CES 2013 - Broadcom announced something that most people would usually look past thanks to its name, but the BCM7445 features some very impressive abilities.

The new processor from Broadcom is designed for Internet-connected video devices, and is one of the first to support the new video compression technology otherwise known as H.265, MPEG-5 and HEVC (High Efficiency Video Coding). The new chip is the successor to the hugely popular H.264 standard, also known as AVC and MPEG-4 Part 10.
H.265 brings some cool new tech, where it can firstly match the quality of H.265 yet use just half the network bandwidth - which will improve streaming video at the same data rate or reduce network usage at the same quality. The Broadcom BCM7445 also supports UltraHD video, which pushes four times as many pixels onto displays without even getting into image quality improvements through the roof.

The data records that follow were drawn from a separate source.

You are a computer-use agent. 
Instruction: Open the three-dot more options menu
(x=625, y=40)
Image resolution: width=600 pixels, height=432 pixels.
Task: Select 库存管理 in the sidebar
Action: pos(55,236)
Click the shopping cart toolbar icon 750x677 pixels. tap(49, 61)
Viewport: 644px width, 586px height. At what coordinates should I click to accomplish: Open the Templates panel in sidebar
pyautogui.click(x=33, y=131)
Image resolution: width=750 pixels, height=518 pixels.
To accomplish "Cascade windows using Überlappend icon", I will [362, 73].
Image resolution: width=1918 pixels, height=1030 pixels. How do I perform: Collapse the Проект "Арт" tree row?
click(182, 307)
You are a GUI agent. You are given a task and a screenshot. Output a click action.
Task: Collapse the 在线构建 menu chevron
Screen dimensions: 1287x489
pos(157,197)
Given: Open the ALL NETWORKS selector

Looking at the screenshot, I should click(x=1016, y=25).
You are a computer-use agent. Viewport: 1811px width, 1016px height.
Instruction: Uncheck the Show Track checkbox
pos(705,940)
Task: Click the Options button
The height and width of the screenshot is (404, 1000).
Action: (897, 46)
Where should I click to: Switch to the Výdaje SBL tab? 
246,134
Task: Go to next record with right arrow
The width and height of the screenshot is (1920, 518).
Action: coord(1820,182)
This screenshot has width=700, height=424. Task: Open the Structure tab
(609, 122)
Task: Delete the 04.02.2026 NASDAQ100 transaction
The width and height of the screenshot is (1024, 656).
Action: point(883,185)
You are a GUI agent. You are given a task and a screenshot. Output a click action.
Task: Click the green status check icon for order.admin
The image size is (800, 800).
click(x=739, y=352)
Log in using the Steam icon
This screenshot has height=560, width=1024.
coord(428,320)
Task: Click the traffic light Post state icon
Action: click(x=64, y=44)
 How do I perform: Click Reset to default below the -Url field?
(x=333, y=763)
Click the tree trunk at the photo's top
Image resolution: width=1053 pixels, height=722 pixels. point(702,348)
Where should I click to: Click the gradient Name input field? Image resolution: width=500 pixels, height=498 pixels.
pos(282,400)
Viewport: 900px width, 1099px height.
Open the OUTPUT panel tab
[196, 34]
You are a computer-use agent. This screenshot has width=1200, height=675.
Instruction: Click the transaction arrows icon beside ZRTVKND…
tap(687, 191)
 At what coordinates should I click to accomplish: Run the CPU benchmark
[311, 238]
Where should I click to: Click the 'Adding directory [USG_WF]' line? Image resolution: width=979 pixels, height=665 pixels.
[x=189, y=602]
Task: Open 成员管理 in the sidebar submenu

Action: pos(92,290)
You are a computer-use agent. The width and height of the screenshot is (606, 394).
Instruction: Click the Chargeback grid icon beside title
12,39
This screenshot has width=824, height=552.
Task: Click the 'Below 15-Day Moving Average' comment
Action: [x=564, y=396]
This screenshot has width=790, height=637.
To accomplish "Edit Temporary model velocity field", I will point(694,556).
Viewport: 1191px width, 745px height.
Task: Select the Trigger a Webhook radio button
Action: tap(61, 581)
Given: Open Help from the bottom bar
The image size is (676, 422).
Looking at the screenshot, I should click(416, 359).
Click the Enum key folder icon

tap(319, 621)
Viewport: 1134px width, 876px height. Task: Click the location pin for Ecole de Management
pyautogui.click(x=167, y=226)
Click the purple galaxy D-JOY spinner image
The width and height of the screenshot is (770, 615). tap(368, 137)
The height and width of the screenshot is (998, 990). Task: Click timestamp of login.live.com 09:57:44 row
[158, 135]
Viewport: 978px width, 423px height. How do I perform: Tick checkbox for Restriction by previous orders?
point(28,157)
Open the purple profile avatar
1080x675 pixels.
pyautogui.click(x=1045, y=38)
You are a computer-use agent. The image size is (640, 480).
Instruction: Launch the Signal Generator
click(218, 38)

Broadcom's BCM7445 maxes out at 4096x2160 at 60fps - which is just hands-down impressive. The chip is an ARM-based design sporting four cores, handles Gigabit Ethernet, and is capable of decoding up to four simultaneous streams of video. Broadcom haven't unveiled any pricing for the chip, but we should expect it to be shipped on the 28nm process.
High-volume shipments won't begin until next year, so don't expect anything in the consumer space until then.